- [Instructions to follow]
Render everything in the material from the line containing "Given: Click the 产业数字化 column heading" down to the line containing "Action: pos(948,239)", inclusive, as a JSON list of strings with one string per line and blank lines omitted.

══ Extracted data ══

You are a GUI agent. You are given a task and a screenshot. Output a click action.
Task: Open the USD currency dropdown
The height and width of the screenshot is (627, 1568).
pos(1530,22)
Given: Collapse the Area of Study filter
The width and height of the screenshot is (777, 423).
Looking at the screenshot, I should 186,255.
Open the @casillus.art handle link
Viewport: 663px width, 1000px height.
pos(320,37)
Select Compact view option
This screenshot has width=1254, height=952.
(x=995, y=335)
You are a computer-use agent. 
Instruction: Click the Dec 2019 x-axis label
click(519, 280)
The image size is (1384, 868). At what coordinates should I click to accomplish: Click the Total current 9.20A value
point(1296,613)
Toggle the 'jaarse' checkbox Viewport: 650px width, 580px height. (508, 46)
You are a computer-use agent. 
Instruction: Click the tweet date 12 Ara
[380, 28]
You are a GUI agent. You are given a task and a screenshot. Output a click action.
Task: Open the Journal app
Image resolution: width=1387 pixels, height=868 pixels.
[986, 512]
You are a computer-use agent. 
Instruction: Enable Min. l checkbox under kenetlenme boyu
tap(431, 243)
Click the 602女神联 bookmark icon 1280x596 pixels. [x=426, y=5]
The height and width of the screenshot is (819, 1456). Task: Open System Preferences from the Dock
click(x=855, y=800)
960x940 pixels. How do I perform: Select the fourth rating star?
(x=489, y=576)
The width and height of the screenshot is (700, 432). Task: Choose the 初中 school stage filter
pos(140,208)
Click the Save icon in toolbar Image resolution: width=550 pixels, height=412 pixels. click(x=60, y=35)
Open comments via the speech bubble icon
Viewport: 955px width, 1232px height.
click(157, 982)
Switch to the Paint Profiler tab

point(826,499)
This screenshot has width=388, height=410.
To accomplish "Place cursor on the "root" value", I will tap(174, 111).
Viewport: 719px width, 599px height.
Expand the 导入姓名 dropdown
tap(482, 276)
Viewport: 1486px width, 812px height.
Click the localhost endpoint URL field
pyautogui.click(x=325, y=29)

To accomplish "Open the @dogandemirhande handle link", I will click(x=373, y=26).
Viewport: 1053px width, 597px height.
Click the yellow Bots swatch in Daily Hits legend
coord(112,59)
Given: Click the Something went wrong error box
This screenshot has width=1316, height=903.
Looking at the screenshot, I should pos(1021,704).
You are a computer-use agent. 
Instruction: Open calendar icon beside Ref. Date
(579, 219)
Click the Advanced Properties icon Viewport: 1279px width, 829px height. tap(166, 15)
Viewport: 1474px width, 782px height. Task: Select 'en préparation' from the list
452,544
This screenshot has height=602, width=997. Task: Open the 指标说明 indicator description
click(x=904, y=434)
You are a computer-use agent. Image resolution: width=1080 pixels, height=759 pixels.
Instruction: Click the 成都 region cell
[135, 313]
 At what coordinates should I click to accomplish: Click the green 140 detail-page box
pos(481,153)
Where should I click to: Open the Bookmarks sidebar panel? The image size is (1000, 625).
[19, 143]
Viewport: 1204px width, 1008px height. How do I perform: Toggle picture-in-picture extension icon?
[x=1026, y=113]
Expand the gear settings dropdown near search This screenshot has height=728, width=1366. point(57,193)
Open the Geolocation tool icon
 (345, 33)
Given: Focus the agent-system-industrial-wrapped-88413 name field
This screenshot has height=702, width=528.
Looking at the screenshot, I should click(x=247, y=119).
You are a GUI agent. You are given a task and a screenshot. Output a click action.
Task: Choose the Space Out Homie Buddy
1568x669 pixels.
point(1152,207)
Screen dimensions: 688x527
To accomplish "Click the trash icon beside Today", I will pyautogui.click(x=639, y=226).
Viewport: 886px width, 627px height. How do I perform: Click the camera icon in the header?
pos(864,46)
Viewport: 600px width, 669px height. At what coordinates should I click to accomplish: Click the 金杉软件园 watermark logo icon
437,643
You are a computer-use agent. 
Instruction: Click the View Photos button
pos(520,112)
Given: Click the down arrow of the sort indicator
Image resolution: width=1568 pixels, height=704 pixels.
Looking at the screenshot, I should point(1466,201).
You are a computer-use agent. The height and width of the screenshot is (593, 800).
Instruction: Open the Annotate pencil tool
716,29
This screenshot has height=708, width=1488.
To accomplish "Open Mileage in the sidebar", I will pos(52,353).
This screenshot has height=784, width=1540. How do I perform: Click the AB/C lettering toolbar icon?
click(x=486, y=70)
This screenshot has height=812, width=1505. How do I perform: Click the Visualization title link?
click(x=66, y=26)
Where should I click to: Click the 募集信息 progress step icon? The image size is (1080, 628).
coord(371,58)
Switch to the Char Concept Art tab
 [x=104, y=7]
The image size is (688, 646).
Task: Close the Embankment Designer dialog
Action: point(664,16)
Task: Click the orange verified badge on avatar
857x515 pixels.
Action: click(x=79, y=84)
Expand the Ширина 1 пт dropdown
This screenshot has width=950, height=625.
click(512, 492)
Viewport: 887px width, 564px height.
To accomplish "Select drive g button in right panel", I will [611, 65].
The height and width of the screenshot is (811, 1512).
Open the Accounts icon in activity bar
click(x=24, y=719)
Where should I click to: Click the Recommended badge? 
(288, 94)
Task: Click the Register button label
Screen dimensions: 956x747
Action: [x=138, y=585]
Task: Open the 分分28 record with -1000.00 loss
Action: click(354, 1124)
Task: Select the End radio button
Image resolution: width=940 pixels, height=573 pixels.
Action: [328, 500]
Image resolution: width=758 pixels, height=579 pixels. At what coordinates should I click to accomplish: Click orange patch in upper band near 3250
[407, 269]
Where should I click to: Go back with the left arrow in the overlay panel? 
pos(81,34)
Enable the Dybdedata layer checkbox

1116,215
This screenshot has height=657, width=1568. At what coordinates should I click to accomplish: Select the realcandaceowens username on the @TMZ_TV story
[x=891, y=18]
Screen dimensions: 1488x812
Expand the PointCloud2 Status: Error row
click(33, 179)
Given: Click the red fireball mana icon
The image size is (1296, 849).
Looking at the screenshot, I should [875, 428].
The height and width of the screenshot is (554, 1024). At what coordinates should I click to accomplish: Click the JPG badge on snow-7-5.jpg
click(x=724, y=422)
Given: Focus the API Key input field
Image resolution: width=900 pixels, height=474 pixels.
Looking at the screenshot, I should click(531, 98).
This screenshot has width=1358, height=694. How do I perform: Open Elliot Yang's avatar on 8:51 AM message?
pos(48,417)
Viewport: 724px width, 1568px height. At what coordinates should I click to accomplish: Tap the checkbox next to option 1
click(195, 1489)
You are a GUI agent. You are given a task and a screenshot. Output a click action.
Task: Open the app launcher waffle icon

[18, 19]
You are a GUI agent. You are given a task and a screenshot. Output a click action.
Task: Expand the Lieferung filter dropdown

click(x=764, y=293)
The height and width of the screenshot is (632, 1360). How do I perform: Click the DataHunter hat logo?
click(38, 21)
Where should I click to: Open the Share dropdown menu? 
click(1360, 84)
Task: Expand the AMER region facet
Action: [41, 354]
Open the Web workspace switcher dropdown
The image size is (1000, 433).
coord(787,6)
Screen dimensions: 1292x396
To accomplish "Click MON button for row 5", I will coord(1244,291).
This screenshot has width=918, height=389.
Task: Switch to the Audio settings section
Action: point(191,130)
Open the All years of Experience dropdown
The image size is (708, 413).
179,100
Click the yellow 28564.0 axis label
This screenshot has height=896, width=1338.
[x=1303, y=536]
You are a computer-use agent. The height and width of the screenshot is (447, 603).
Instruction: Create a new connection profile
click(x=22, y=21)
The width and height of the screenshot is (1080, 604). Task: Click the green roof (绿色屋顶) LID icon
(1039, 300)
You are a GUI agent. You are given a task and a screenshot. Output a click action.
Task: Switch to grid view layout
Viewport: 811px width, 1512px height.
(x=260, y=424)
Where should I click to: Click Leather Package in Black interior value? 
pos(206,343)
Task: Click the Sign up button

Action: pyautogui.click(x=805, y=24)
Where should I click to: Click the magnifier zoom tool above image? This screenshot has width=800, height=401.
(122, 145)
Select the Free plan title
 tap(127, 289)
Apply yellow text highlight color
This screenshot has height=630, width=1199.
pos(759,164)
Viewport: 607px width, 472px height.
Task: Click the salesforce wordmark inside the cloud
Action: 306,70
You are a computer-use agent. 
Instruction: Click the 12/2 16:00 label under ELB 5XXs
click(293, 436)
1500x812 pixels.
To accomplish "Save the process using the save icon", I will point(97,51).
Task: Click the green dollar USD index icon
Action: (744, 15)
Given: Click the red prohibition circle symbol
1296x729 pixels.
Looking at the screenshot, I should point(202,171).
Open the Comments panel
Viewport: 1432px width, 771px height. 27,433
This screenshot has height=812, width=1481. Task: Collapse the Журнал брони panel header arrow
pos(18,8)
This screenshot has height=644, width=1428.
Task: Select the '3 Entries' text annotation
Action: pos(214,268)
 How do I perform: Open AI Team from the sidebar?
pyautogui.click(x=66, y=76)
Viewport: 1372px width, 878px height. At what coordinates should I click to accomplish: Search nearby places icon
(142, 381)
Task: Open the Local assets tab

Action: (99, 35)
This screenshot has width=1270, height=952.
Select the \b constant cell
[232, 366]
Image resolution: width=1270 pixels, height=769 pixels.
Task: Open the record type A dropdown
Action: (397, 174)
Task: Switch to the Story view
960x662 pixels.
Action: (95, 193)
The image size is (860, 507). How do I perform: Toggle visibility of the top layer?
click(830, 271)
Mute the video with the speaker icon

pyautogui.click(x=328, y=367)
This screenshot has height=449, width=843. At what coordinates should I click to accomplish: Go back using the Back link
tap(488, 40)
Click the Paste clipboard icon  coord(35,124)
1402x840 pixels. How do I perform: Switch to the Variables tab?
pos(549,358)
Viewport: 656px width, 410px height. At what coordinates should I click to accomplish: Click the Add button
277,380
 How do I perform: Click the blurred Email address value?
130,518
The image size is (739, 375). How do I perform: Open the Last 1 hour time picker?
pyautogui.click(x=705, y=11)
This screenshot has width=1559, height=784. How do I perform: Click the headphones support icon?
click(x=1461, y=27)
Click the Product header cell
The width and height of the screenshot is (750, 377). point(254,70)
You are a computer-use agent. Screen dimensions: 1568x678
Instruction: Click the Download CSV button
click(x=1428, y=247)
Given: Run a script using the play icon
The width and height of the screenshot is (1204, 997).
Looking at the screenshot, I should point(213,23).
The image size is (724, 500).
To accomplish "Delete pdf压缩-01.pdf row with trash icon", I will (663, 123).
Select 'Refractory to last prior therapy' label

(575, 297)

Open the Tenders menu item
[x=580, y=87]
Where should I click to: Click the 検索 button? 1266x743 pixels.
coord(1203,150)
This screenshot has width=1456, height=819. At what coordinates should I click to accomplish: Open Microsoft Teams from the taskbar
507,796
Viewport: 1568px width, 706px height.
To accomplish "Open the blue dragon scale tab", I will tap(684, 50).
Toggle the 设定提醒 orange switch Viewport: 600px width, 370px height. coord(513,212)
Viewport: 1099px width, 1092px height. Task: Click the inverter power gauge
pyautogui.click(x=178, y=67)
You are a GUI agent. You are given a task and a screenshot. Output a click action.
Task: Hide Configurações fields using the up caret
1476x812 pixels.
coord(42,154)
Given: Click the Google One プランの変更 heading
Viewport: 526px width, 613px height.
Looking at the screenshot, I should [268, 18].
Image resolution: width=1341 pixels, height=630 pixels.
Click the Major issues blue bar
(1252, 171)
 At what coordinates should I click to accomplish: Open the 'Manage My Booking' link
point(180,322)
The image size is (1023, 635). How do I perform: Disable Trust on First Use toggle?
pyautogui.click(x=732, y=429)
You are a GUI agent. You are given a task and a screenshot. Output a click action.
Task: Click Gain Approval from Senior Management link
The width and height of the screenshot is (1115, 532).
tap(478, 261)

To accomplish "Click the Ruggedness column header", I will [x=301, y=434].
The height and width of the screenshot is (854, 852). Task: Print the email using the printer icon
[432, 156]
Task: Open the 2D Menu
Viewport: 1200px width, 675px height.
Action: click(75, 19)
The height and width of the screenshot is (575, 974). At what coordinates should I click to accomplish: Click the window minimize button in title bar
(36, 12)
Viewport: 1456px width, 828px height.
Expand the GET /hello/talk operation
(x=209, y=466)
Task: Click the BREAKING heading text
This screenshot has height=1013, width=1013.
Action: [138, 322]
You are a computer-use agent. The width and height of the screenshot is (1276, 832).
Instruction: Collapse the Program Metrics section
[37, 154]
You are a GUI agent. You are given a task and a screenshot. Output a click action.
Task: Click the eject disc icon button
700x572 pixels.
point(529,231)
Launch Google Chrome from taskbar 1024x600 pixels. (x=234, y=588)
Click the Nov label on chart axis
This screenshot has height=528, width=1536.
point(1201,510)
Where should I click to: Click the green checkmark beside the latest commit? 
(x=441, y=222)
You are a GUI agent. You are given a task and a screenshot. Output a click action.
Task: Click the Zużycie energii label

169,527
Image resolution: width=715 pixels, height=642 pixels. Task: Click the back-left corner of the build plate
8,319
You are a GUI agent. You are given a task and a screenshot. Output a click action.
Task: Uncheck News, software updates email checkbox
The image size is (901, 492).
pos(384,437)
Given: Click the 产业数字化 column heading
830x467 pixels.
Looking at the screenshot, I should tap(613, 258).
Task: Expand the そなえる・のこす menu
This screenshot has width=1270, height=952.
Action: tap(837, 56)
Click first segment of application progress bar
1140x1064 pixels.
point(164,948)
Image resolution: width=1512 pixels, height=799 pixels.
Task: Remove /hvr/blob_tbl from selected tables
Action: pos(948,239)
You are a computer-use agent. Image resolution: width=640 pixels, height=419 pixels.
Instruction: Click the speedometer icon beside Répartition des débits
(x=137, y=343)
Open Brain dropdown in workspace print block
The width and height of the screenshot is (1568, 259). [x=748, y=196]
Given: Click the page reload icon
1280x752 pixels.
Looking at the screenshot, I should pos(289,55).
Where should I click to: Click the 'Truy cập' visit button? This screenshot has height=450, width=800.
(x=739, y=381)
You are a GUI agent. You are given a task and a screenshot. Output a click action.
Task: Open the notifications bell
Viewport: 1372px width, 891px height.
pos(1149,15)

═══

- [Response]
[
  "Given: Click the 产业数字化 column heading",
  "830x467 pixels.",
  "Looking at the screenshot, I should tap(613, 258).",
  "Task: Expand the そなえる・のこす menu",
  "This screenshot has width=1270, height=952.",
  "Action: tap(837, 56)",
  "Click first segment of application progress bar",
  "1140x1064 pixels.",
  "point(164,948)",
  "Image resolution: width=1512 pixels, height=799 pixels.",
  "Task: Remove /hvr/blob_tbl from selected tables",
  "Action: pos(948,239)"
]